(EXCERPTED TEXT)
The German government’s panicked reaction on reports about negative side effects of the AstraZeneca vaccine, which suspended the national vaccination campaign for a full week, is but the latest serious incident broadening popular discontent with the government’s handling of the pandemic. So far, barely 10% of the population have received the vaccine, and 100% are not likely to be reached before the end of 2023, at the present pace. A sign of hope is indications that finally, the government may give up its reservations against the Russian Sputnik V vaccine and purchase some of it. If Germany would do so, the quorum of four EU member states would be reached which forces the European Medicines Agency EMA to seriously consider putting the Russian vaccine on the list of licensed medical substances.
The acute problems in handling the pandemic, with rapidly increasing new infection rates which will lead to a hardening of the present lockdown extending it into mid-April at least, can be traced back to the policies of budget-cutting, privatizations and streamlining of the hospitals in Germany over the past two decades. Already before the pandemic reached Germany, it had reduced the number of nurses in the crucial intensive care units by one-third and replaced many full-time jobs with “full-time equivalents,” which means that two part-time nurses share one full-time job. Remaining ICU beds in many hospitals cannot even be used for lack of medical staff. A survey presented by the German Hospital Institute (DKI) in the autumn of 2019 documented all that in quite some detail.
The remaining personnel have been exhausted by forced overtime during the pandemic in 2021, government decrees have worsened the situation by suspending labor protection clauses; the Pflege-online journal for healthcare personnel even reports that in many cases, nurses with COVID infections have been forced to continue working. And—the job-cutting continues in hospitals despite the pandemic: the case of the Gesundheit Nord Bremen Hospital Group which is determined to fire 440 nurses and other staff, has made national headlines in the past days.
(End EXCERPTED TEXT)
(DATASET EXCERPTS)
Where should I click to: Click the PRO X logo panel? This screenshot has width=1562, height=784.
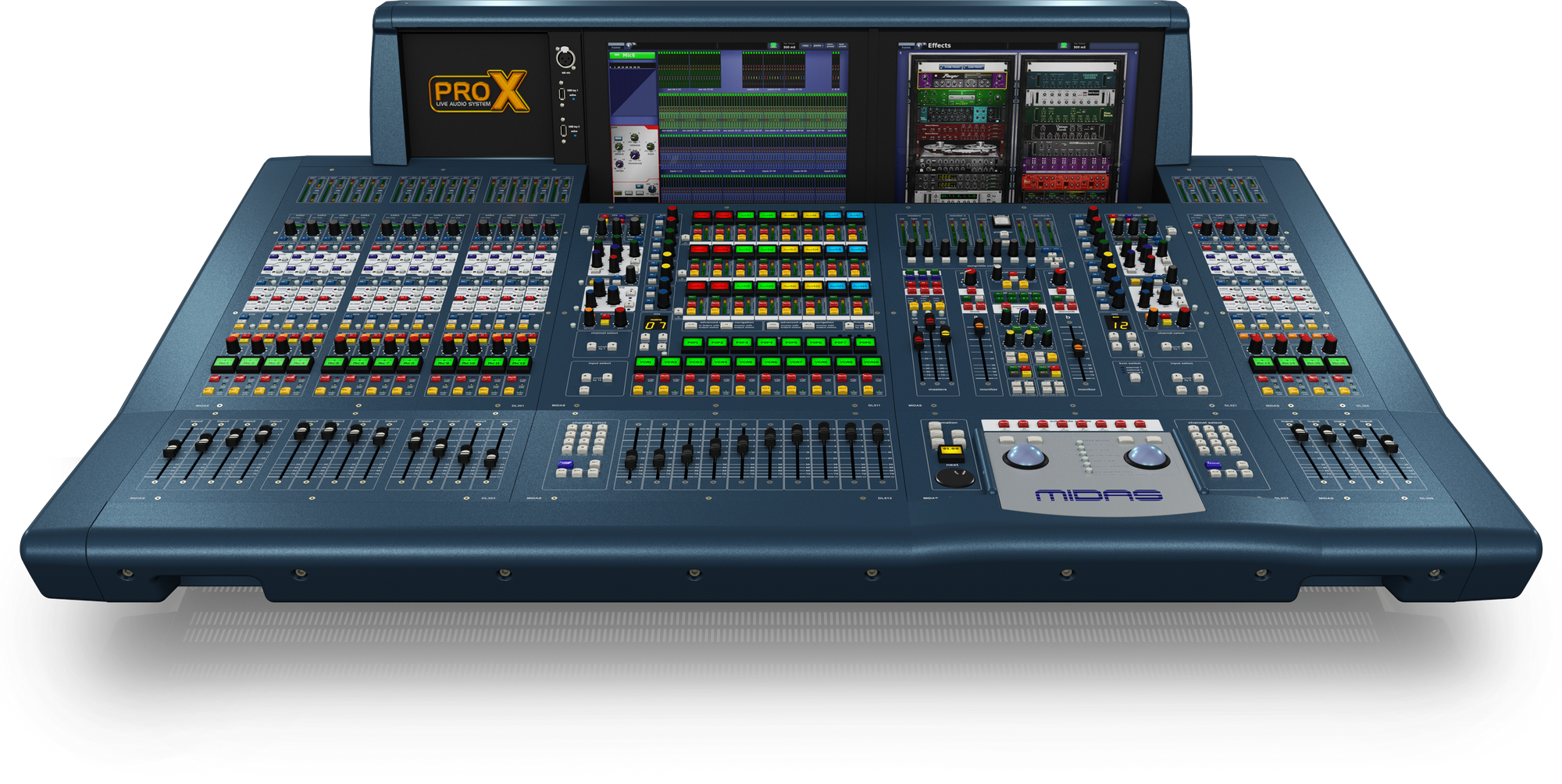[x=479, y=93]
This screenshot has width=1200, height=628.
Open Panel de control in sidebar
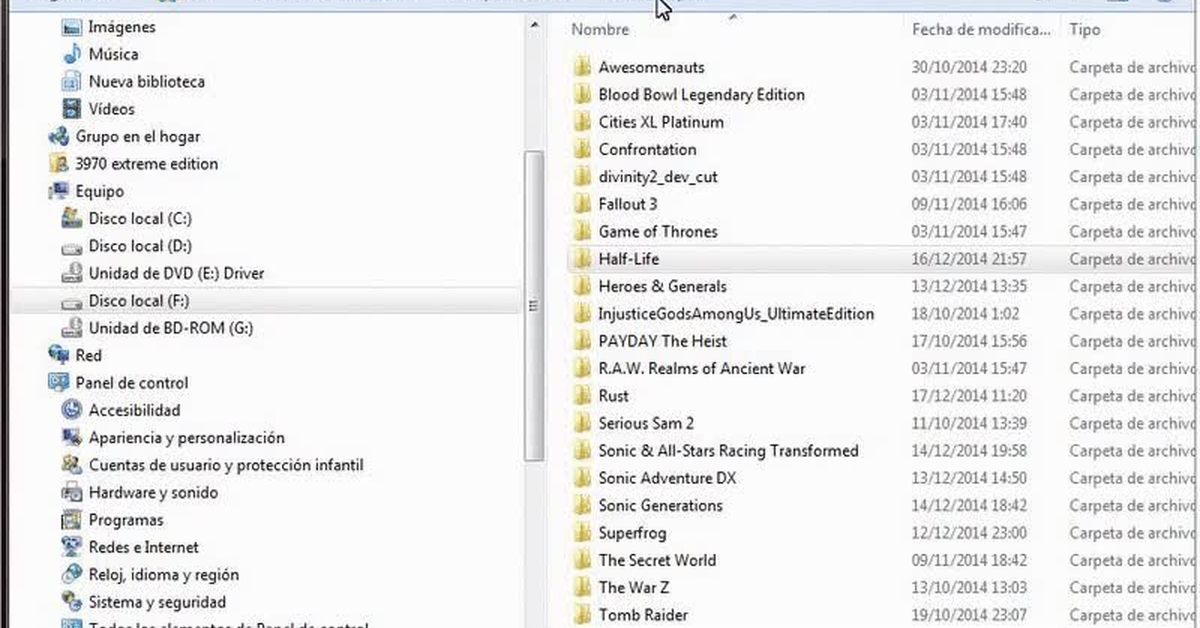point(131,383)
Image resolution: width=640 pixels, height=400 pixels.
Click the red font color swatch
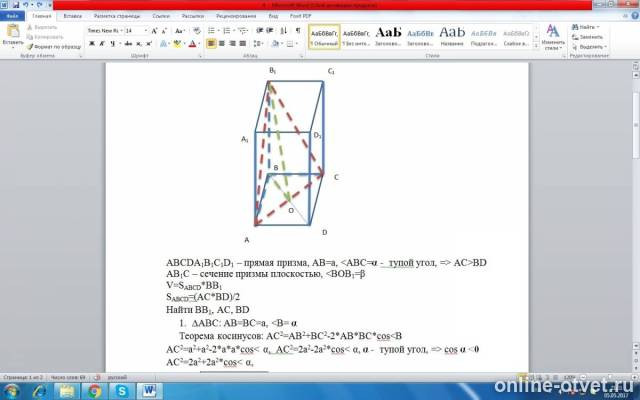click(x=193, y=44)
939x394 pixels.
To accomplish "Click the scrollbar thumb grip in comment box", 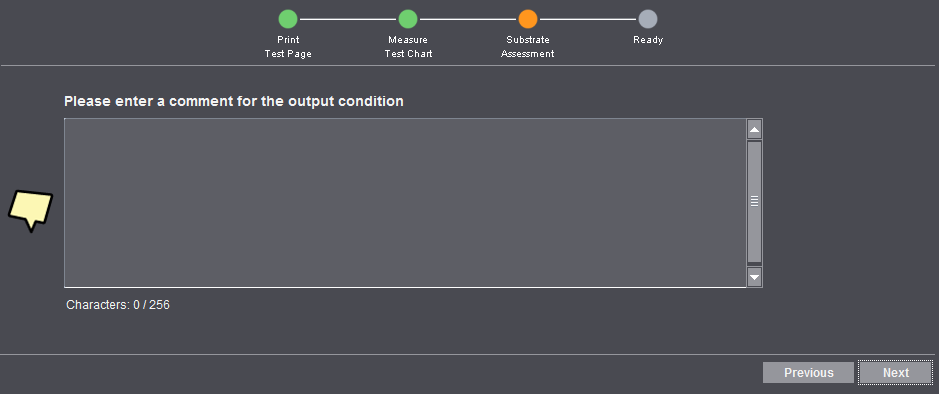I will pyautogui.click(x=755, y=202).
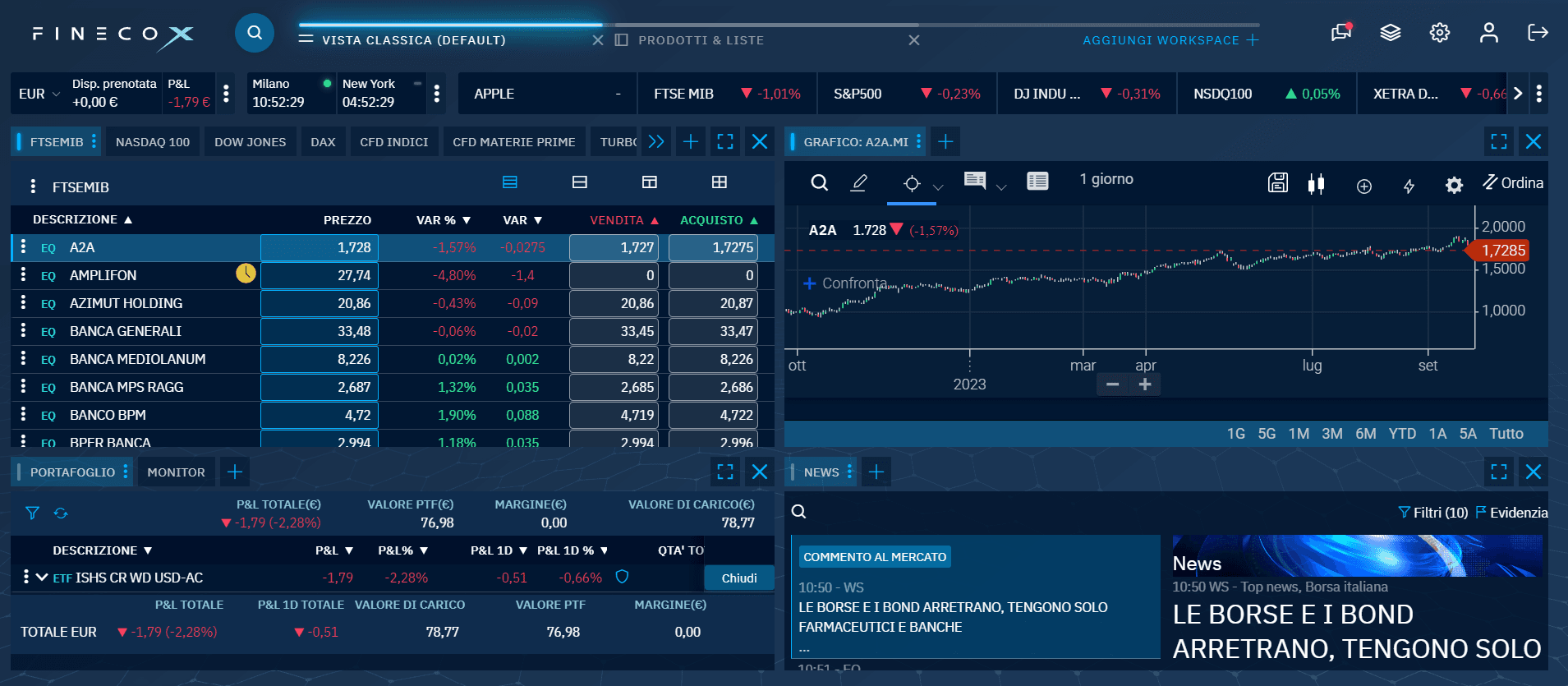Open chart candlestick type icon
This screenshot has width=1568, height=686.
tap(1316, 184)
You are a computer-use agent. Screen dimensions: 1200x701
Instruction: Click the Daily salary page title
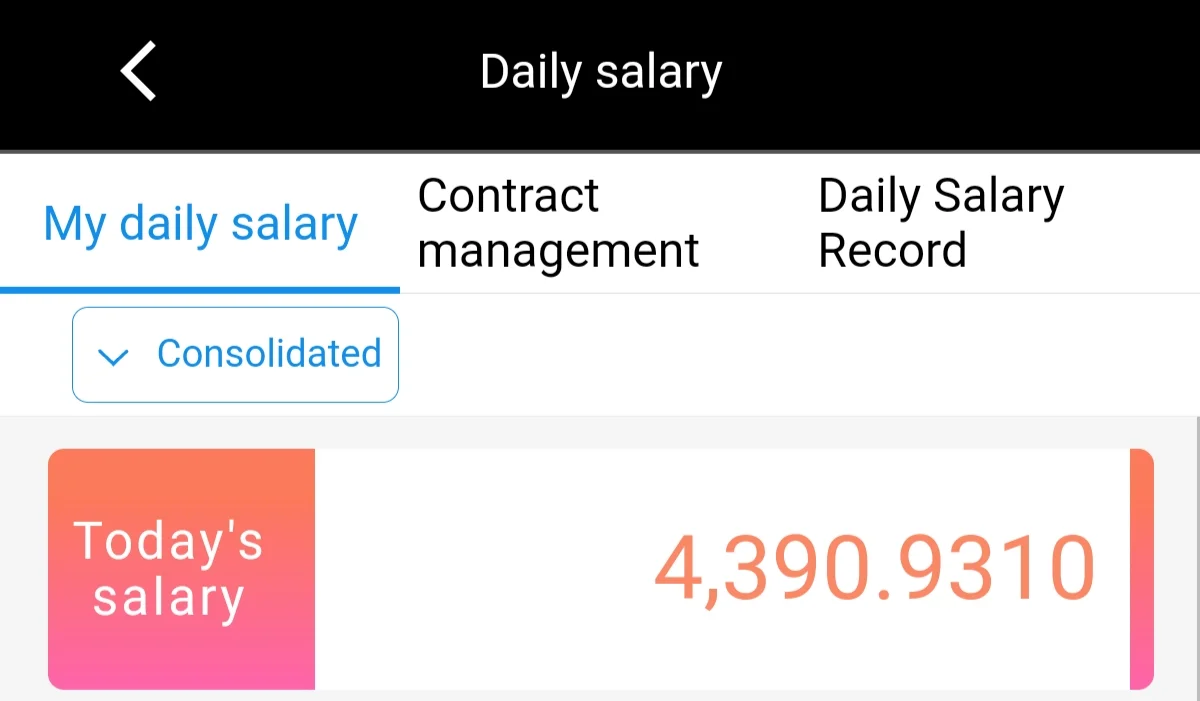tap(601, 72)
(End DATASET EXCERPTS)
REQUIRED TASKS:
1: Answer these questions using the article on Germany's handling of the pandemic:
(a) What share of the population has received the vaccine so far?
(b) By how much had the number of nurses in intensive care units been reduced?
(c) How many nurses and other staff is the Gesundheit Nord Bremen Hospital Group determined to fire?
2: Turn the paragraph of the article on Germany's handling of the pandemic that begins "The remaining personnel have been exhausted" into a short bulleted list that keeps its main facts.
3: From the article on Germany's handling of the pandemic, reproduce word for word the part that opens with the words containing "The acute problems" and closes with "quite some detail.".
Nothing in the listing is needed here.

SOLUTIONS TO THE PROBLEMS:
1:
(a) Barely 10%.
(b) By one-third.
(c) 440.

2:
- Remaining staff have been exhausted by forced overtime during the pandemic in 2021.
- Government decrees have worsened the situation by suspending labor protection clauses.
- The Pflege-online journal reports that in many cases, nurses with COVID infections have been forced to keep working.
- Job-cutting in hospitals continues. The Gesundheit Nord Bremen Hospital Group is determined to fire 440 nurses and other staff, which has made national headlines.

3:
The acute problems in handling the pandemic, with rapidly increasing new infection rates which will lead to a hardening of the present lockdown extending it into mid-April at least, can be traced back to the policies of budget-cutting, privatizations and streamlining of the hospitals in Germany over the past two decades. Already before the pandemic reached Germany, it had reduced the number of nurses in the crucial intensive care units by one-third and replaced many full-time jobs with “full-time equivalents,” which means that two part-time nurses share one full-time job. Remaining ICU beds in many hospitals cannot even be used for lack of medical staff. A survey presented by the German Hospital Institute (DKI) in the autumn of 2019 documented all that in quite some detail.